According to Anhong Guo, Michigan University assistant professor of computer science and engineering who led the development of the apps, the process involves capturing an interface image and using optical character recognition to detect the text labels. It allows users to explore the layout on their smartphone screens.
When they move their fingers on the physical control panel, the app will audibly announce the button located under their finger. These tools provide visually impaired individuals with greater independence and accessibility in their everyday lives.
Furthermore, the University of Michigan’s development team, led by Guo, has created a second app called ImageExplorer, which aims to improve the comprehension of images for visually impaired individuals.
The team has integrated advanced object detection and segmentation models to achieve this. The app enables visually impaired users to explore the content of images and understand the relationships between different objects within them.

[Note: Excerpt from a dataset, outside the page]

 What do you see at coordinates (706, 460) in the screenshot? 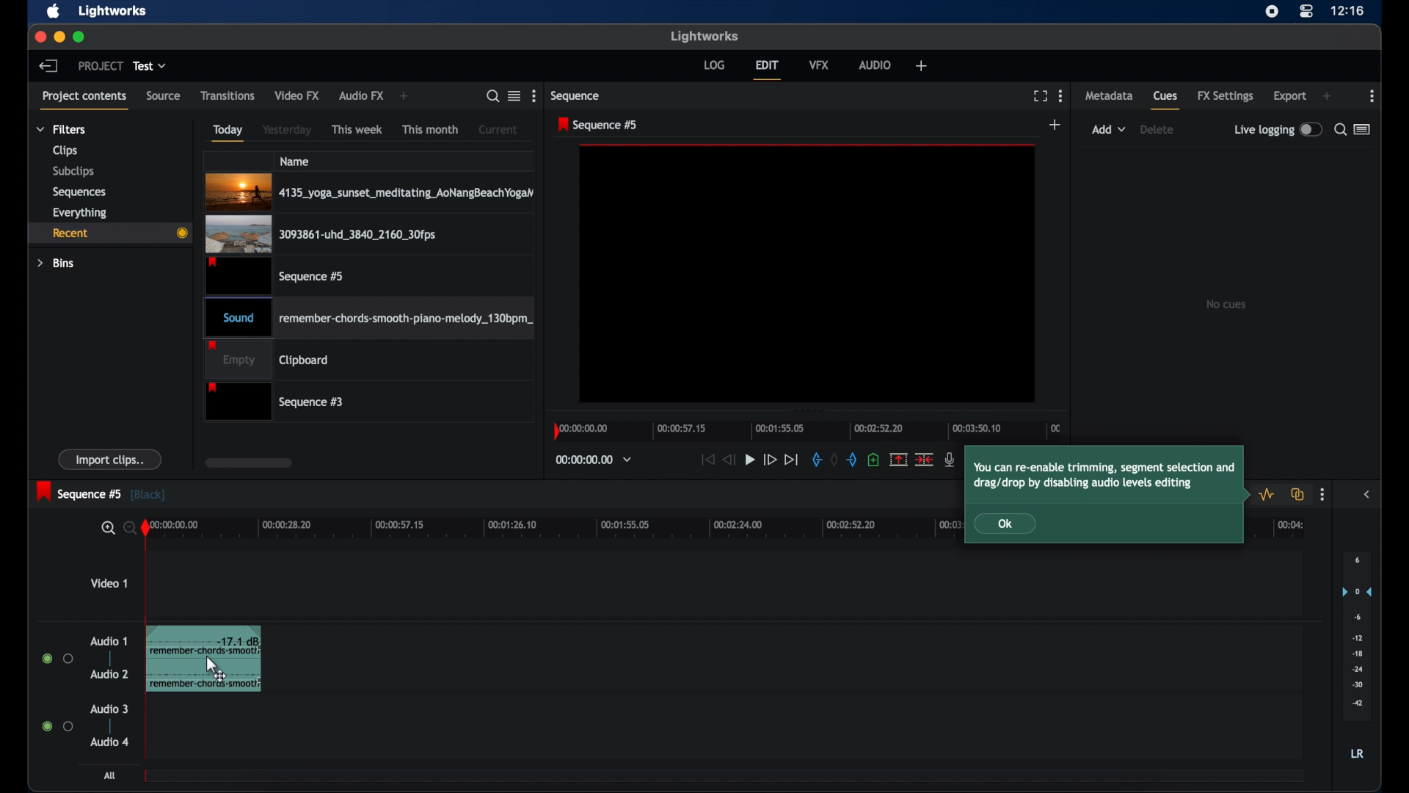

By leveraging these technologies, the ImageExplorer app enhances the visual experience for individuals with visual impairments.
Many automated caption programs exist for the visually impaired to comprehend images. Still, they frequently contain errors, and users need help identifying and correcting them due to their inability to see the pictures themselves. Thus, Guo’s team aimed to integrate various AI tools to provide users with a more detailed and interactive image exploration experience.

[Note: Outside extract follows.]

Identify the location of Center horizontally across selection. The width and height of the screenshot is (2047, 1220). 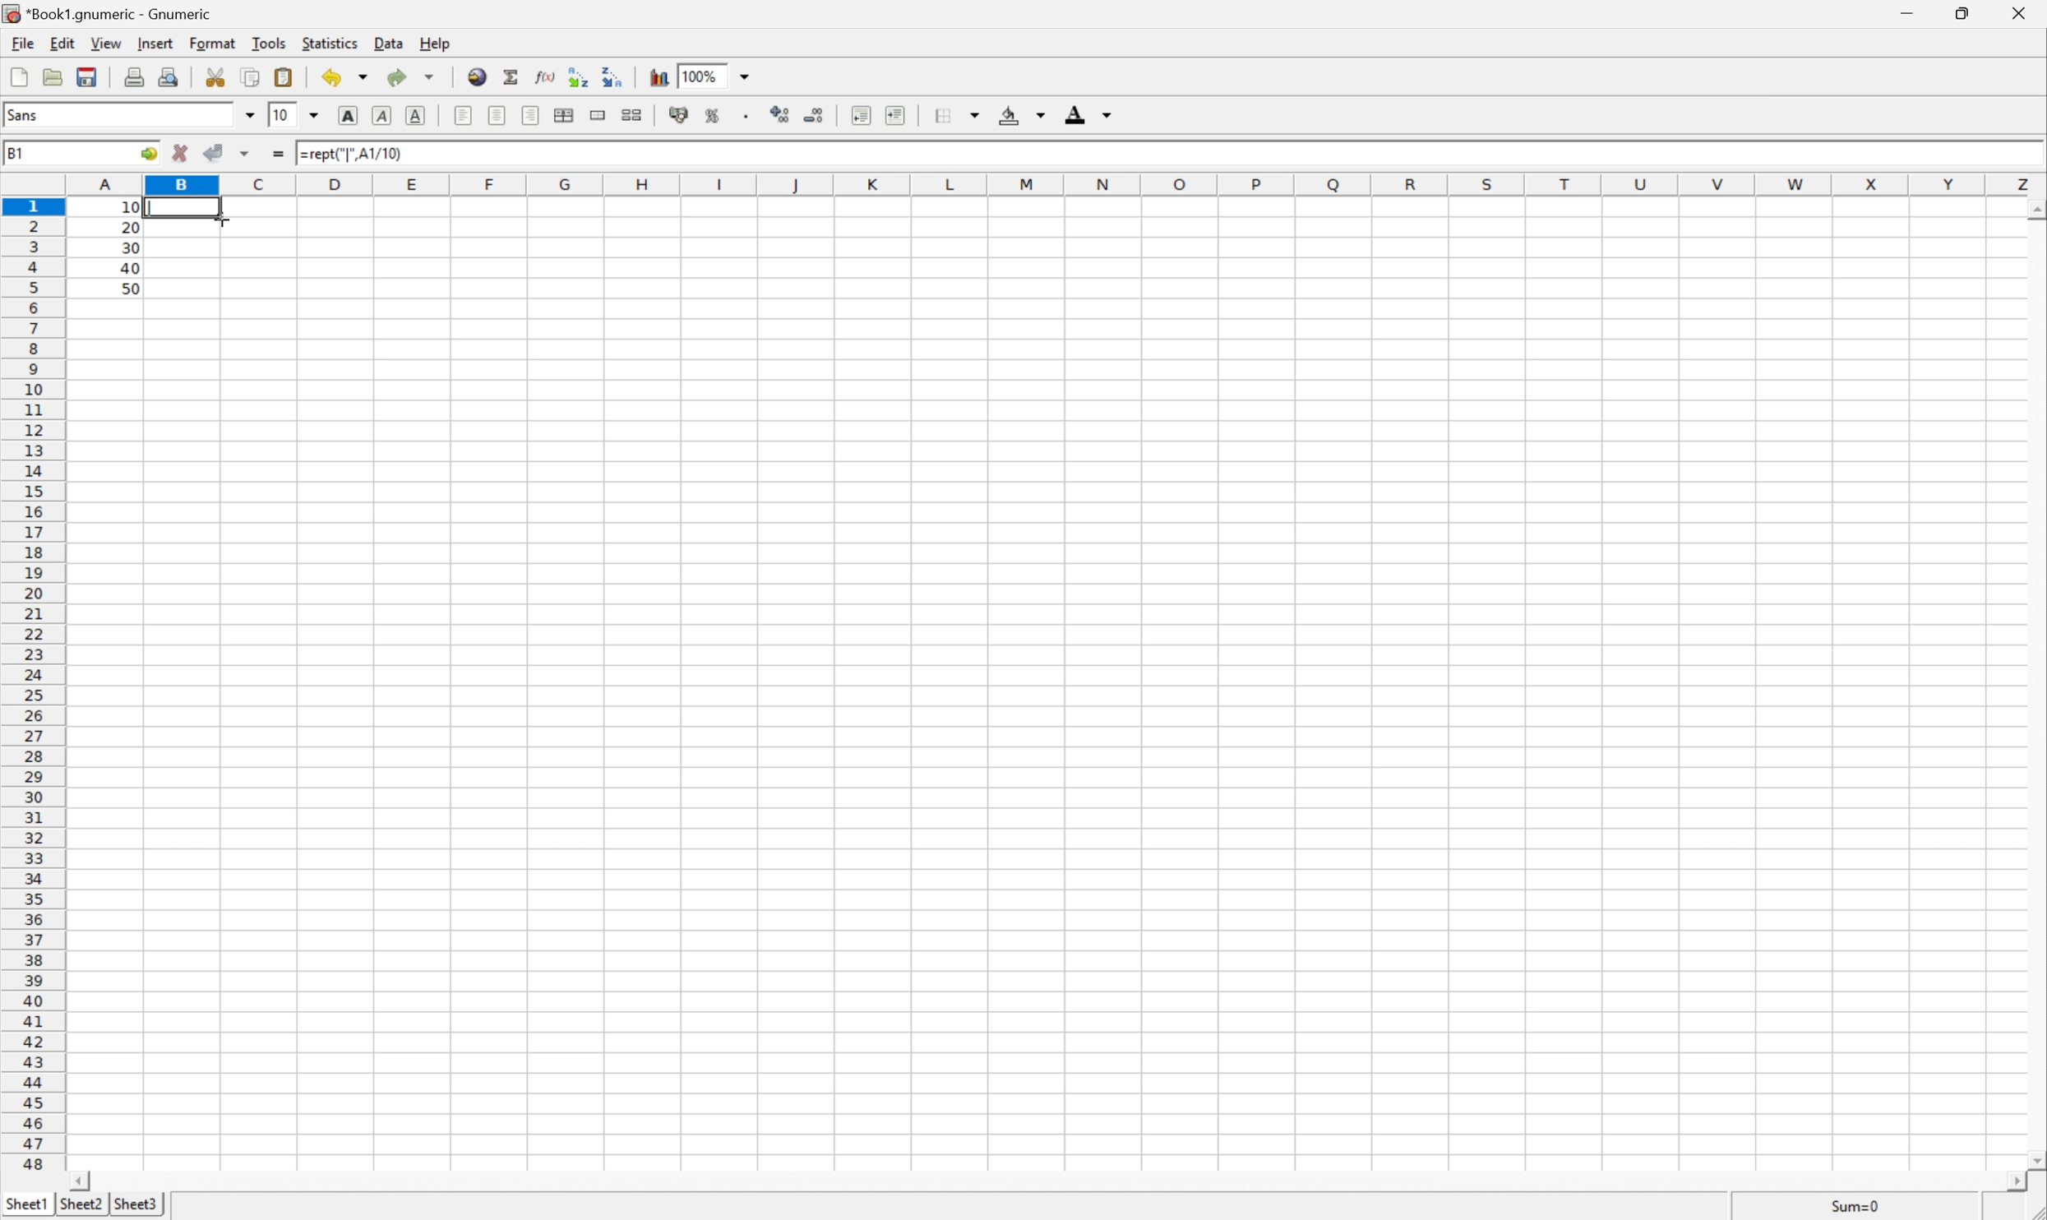
(565, 117).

When an image is uploaded to ImageExplorer, the app comprehensively analyses its content. It gives users an overall image description, including detected objects, relevant tags, and a caption.
Additionally, the app incorporates a touch-based interface, enabling users to explore the image’s spatial layout and content by pointing to different areas.
ImageExplorer stands out for the exceptional level of detail it provides to users. It offers users a comprehensive description of objects within an image, including specific information such as the clothing a person is wearing, their activities, and the spatial position of these objects in the picture.
According to Guo, ImageExplorer is a valuable tool for visually impaired users to understand image content despite their inability to see. The development team has received feedback from hundreds of visually impaired individuals who participated in user testing for both VizLens and ImageExplorer.
Based on this feedback, the team continues to refine and improve the tools. While ImageExplorer is a newer concept than VizLens, which was introduced academically in 2016, certain aspects of ImageExplorer still require further improvement. For instance, the tool sometimes provides simplified descriptions like “shirts” for various tops, and there may be occasional discrepancies between different features within ImageExplorer.
Guo acknowledges that the accuracy of ImageExplorer relies on the models used, and as these models improve, so will the tool’s performance. Despite the existing errors, the results presented in 2022 demonstrate that ImageExplorer enables users to make more informed judgments regarding the accuracy of AI-generated captions.
Looking ahead, Guo is eager to receive feedback from the public deployment of these tools. This feedback will help the team observe how people utilise the tools and make necessary adaptations to better suit their needs and daily lives.